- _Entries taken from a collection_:

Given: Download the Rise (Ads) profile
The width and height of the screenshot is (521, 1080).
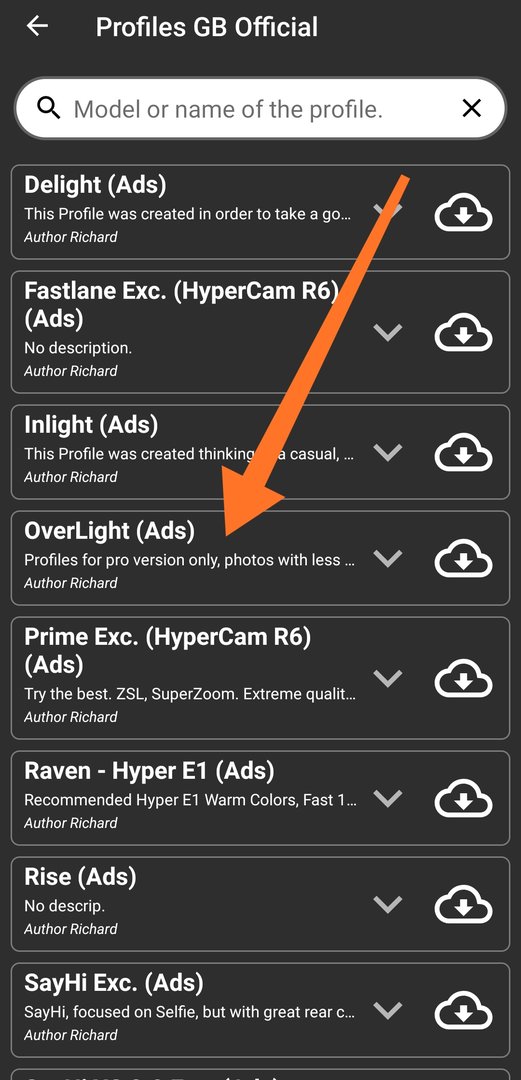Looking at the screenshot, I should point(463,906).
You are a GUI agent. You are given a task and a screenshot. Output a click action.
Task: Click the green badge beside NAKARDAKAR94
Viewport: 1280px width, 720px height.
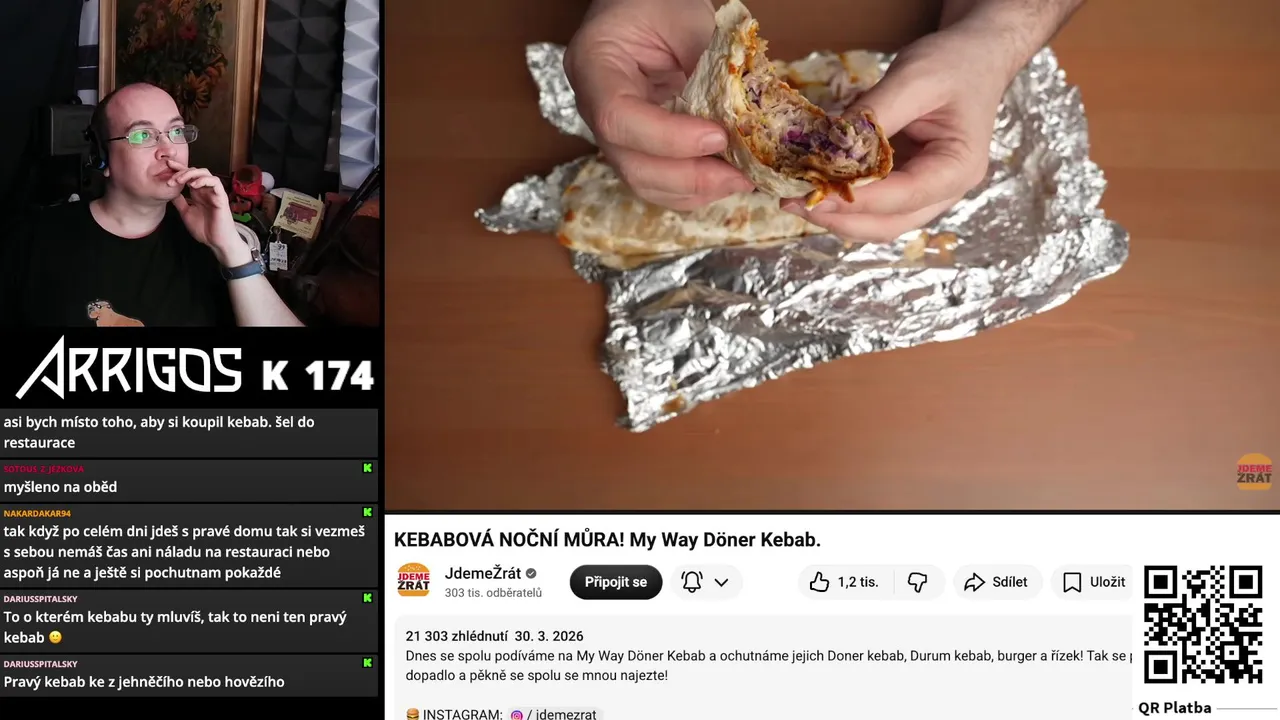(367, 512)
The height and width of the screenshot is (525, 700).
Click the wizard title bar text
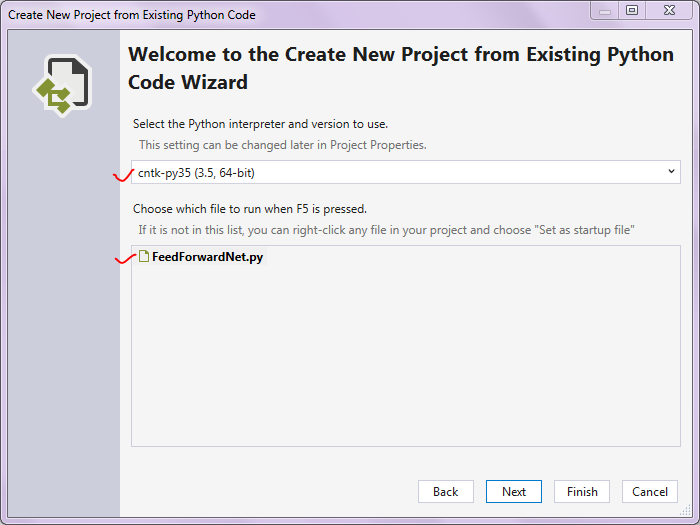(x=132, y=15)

* * *

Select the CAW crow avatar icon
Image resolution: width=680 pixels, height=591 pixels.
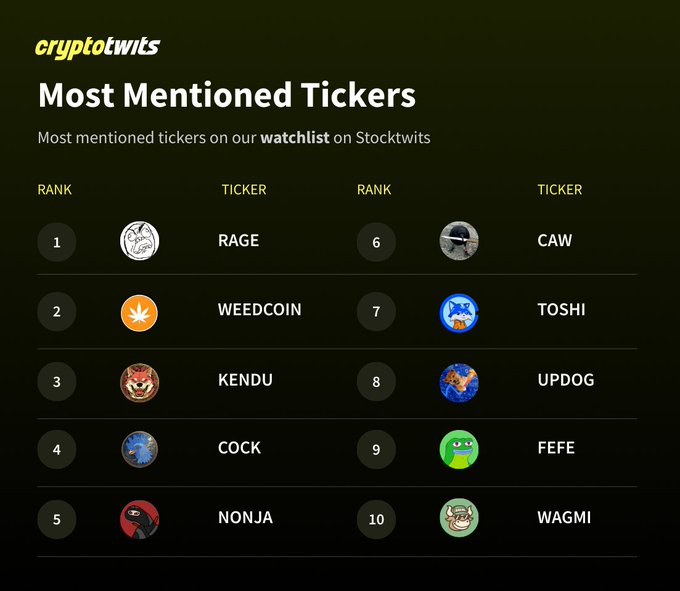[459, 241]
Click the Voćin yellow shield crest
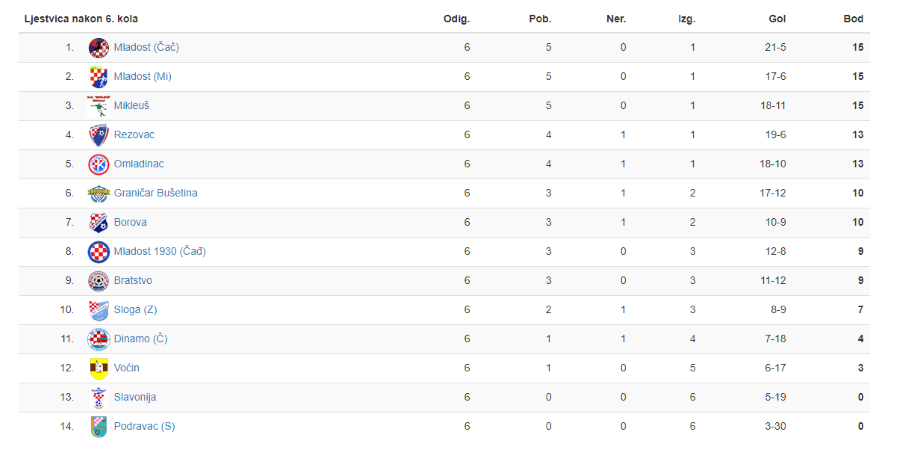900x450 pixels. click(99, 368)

- _Exercise_:
Pictures in the entries do not go into the copy. Print only the lines starting at the one containing "Given: Download the Rise (Ads) profile" and ending at the one containing "You are a GUI", exactly as they appear.

- _Response below_:
Given: Download the Rise (Ads) profile
The width and height of the screenshot is (521, 1080).
Looking at the screenshot, I should point(463,906).
You are a GUI agent. You are given a task and a screenshot. Output a click action.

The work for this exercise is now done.